* _The input_
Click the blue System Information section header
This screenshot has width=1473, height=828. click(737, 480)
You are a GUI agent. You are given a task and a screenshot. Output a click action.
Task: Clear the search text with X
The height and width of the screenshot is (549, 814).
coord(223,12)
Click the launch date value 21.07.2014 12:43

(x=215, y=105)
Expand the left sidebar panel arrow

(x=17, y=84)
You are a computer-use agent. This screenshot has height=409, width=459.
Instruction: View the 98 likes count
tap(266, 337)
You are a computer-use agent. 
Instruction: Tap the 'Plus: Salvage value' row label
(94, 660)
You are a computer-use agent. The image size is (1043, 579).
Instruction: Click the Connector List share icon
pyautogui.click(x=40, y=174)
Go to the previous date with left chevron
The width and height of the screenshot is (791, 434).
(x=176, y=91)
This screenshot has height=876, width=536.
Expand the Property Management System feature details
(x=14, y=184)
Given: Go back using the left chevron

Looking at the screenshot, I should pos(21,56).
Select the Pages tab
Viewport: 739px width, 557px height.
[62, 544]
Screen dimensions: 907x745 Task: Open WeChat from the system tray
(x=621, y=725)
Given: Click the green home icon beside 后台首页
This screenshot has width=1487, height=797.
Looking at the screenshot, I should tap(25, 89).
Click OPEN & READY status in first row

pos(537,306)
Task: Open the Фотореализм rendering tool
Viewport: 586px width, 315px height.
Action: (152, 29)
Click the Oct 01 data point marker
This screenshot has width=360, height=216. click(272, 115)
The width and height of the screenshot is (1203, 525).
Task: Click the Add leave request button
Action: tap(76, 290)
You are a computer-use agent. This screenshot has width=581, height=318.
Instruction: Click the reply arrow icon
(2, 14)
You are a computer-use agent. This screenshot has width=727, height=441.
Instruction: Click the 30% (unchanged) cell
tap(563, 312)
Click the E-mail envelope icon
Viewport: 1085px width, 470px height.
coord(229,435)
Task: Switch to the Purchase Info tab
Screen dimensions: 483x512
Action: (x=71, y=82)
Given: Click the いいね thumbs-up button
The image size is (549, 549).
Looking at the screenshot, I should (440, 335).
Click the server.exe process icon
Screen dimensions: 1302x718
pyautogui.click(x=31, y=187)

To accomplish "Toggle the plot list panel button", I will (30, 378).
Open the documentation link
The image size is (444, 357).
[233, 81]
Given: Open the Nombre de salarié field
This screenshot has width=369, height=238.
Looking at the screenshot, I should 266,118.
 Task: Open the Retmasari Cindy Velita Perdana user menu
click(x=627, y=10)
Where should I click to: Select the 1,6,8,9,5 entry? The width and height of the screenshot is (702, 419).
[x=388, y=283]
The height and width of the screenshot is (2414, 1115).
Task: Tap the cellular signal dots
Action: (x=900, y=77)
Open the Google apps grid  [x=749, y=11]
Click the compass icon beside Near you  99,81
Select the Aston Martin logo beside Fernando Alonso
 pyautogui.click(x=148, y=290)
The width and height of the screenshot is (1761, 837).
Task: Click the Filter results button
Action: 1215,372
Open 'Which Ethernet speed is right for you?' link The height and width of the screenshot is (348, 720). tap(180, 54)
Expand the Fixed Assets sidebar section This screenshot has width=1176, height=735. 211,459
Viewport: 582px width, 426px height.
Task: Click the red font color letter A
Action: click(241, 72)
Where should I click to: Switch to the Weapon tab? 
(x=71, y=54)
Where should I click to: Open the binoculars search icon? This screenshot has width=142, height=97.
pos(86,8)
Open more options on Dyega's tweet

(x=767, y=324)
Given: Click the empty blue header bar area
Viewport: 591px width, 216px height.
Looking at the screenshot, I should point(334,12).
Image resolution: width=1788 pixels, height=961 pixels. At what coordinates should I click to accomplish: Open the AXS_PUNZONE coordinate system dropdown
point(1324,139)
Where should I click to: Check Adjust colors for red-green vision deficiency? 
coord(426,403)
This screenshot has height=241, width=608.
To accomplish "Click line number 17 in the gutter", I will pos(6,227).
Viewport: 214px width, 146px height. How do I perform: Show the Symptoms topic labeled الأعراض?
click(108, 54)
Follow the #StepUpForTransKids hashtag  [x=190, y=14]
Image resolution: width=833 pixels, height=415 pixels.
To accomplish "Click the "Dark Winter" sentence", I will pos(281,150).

* _Your task_
Take the records above and copy them out exactly.

* _Problem solution_
Click the blue System Information section header
This screenshot has width=1473, height=828. click(737, 480)
You are a GUI agent. You are given a task and a screenshot. Output a click action.
Task: Clear the search text with X
The height and width of the screenshot is (549, 814).
coord(223,12)
Click the launch date value 21.07.2014 12:43

(x=215, y=105)
Expand the left sidebar panel arrow

(x=17, y=84)
You are a computer-use agent. This screenshot has height=409, width=459.
Instruction: View the 98 likes count
tap(266, 337)
You are a computer-use agent. 
Instruction: Tap the 'Plus: Salvage value' row label
(94, 660)
You are a computer-use agent. The image size is (1043, 579).
Instruction: Click the Connector List share icon
pyautogui.click(x=40, y=174)
Go to the previous date with left chevron
The width and height of the screenshot is (791, 434).
(x=176, y=91)
This screenshot has height=876, width=536.
Expand the Property Management System feature details
(x=14, y=184)
Given: Go back using the left chevron

Looking at the screenshot, I should pos(21,56).
Select the Pages tab
Viewport: 739px width, 557px height.
[62, 544]
Screen dimensions: 907x745 Task: Open WeChat from the system tray
(x=621, y=725)
Given: Click the green home icon beside 后台首页
This screenshot has width=1487, height=797.
Looking at the screenshot, I should tap(25, 89).
Click OPEN & READY status in first row

pos(537,306)
Task: Open the Фотореализм rendering tool
Viewport: 586px width, 315px height.
Action: (152, 29)
Click the Oct 01 data point marker
This screenshot has width=360, height=216. click(272, 115)
The width and height of the screenshot is (1203, 525).
Task: Click the Add leave request button
Action: tap(76, 290)
You are a computer-use agent. This screenshot has width=581, height=318.
Instruction: Click the reply arrow icon
(2, 14)
You are a computer-use agent. This screenshot has width=727, height=441.
Instruction: Click the 30% (unchanged) cell
tap(563, 312)
Click the E-mail envelope icon
Viewport: 1085px width, 470px height.
coord(229,435)
Task: Switch to the Purchase Info tab
Screen dimensions: 483x512
Action: (x=71, y=82)
Given: Click the いいね thumbs-up button
The image size is (549, 549).
Looking at the screenshot, I should (440, 335).
Click the server.exe process icon
Screen dimensions: 1302x718
pyautogui.click(x=31, y=187)

To accomplish "Toggle the plot list panel button", I will (30, 378).
Open the documentation link
The image size is (444, 357).
[233, 81]
Given: Open the Nombre de salarié field
This screenshot has width=369, height=238.
Looking at the screenshot, I should 266,118.
 Task: Open the Retmasari Cindy Velita Perdana user menu
click(x=627, y=10)
Where should I click to: Select the 1,6,8,9,5 entry? The width and height of the screenshot is (702, 419).
[x=388, y=283]
The height and width of the screenshot is (2414, 1115).
Task: Tap the cellular signal dots
Action: (x=900, y=77)
Open the Google apps grid  [x=749, y=11]
Click the compass icon beside Near you  99,81
Select the Aston Martin logo beside Fernando Alonso
 pyautogui.click(x=148, y=290)
The width and height of the screenshot is (1761, 837).
Task: Click the Filter results button
Action: 1215,372
Open 'Which Ethernet speed is right for you?' link The height and width of the screenshot is (348, 720). tap(180, 54)
Expand the Fixed Assets sidebar section This screenshot has width=1176, height=735. 211,459
Viewport: 582px width, 426px height.
Task: Click the red font color letter A
Action: click(241, 72)
Where should I click to: Switch to the Weapon tab? 
(x=71, y=54)
Where should I click to: Open the binoculars search icon? This screenshot has width=142, height=97.
pos(86,8)
Open more options on Dyega's tweet

(x=767, y=324)
Given: Click the empty blue header bar area
Viewport: 591px width, 216px height.
Looking at the screenshot, I should point(334,12).
Image resolution: width=1788 pixels, height=961 pixels. At what coordinates should I click to accomplish: Open the AXS_PUNZONE coordinate system dropdown
point(1324,139)
Where should I click to: Check Adjust colors for red-green vision deficiency? 
coord(426,403)
This screenshot has height=241, width=608.
To accomplish "Click line number 17 in the gutter", I will pos(6,227).
Viewport: 214px width, 146px height. How do I perform: Show the Symptoms topic labeled الأعراض?
click(108, 54)
Follow the #StepUpForTransKids hashtag  [x=190, y=14]
Image resolution: width=833 pixels, height=415 pixels.
To accomplish "Click the "Dark Winter" sentence", I will pos(281,150).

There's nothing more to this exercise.